The real problem in practice is all the places that relied on implicit bytes <-> unicode conversions. These are also likely to be broken on unusual inputs due to ASCII being the default encoding, rather than user locale... but that kind of thing is depressingly common even so.

ltbarcly3 | karma 4105 | avg karma 4.68 · 2020-04-21 23:04:11+00:00

there isn't an implicit bytes/unicode conversion in python2.

Do you mean calling unicode('some non unicode string')? That just uses system default encoding. ( sys.setdefaultencoding() ). Just find and replace them and slap in a .decode('UTF-8') or whatever your default encoding was in python2.

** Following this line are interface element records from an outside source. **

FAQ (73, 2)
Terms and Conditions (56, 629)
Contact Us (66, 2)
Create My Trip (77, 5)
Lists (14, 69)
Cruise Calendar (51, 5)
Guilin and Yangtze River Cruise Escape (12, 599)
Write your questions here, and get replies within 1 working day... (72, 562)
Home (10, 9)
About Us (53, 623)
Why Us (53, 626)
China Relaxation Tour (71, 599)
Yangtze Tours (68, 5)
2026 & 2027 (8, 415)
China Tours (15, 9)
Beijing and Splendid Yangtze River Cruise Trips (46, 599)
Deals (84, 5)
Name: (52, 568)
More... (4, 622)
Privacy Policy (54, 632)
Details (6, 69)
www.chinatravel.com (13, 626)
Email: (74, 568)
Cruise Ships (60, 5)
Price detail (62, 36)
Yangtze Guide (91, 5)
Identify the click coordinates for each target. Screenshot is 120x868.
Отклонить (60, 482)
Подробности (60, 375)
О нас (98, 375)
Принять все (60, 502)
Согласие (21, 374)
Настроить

Grep for the strings encode, decode, unicode and just mechanically fix them one at a time by making the old implicit behavior explicit. How many times could you be doing that anyway? A few hundred? A thousand? You could even script this pretty reliably and just page through the diff you end up with to eyeball them one at a time.

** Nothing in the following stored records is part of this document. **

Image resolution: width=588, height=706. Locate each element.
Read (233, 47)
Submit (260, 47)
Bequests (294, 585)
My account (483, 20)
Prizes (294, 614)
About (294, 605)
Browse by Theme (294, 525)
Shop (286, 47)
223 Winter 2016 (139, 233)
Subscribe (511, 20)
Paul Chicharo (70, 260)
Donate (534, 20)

I guess you might mean 'str' + u'unicodestr' or something, but again you can find these pretty easily by rooting out where the non-unicode strings are being produced and fixing the problem there. They are either literals or they are coming from IO or calls to str, right? Anyway, I've done this quite a few times and the main concern I've always had was trying to get the patch in place before people commit too much stuff for me to be able to merge the fixed up branch.

Of course, you could just do it little by little by taking out places that you are relying on systemdefaultencoding by monkeypatching the default decoding function in sys to log tracebacks whenever it is used, and then whacking them as they come up so you end up with properly handled and explicit unicode decoding before you move away from python2. I bet you could find and fix 95% of the cases in a day of effort.

reply

int_19h | karma 21203 | avg karma 1.69 · 2020-04-21 23:35:35+00:00

('str' + u'unicodestr') involves an implicit conversion of the bytes operand on the left side to unicode, yes, so clearly Python 2 has it. And it's not the only such case- the fundamental problem is that the Python/C API for Python 2 implements this for the standard argument parsing functions. So basically any function implemented in native code that invokes PyArg_ParseTuple("s"), will also accept Unicode objects, and will implicitly encode them with ASCII. IIRC the reverse is true for "u". So those conversions happen every time you cross from Python into native - and all built-in data types, operators, and functions are native, as are large swaths of the standard library.

And yeah, u"" literals aren't hard to find, but the problem is when you get data flowing from different sources, so both sides are variables. For example, one is read from a text file, and another one comes from parsed JSON - so the former is raw bytes, and the latter is Unicode - and you need to combine them together. Like you said, the proper way to do this is to ensure that as soon as data crosses the I/O boundary, it should be of the correct type (i.e. unicode rather than bytes) - which, ironically, is exactly what Python 3 encourages with its changes. But it can be hard to find all such places - you have to actually audit every use of I/O one by one, because in Python 2, the code by itself doesn't always reflect whether it's supposed to be dealing with text or binary data.

reply

ltbarcly3 | karma 4105 | avg karma 4.68 · 2020-04-29 01:32:05

So I'm back to my idea of monkeypatching the standard libraries to add logging to a file wherever it resorts to the default encoding or an implicit decode, and one by one fix them until the log file stops having stuff in it. After a couple of months of not seeing any you just assume you found them all, and you can safely bet that you'll find the last couple in a couple more months, but by then you have managed to move to Python3 a few months ago.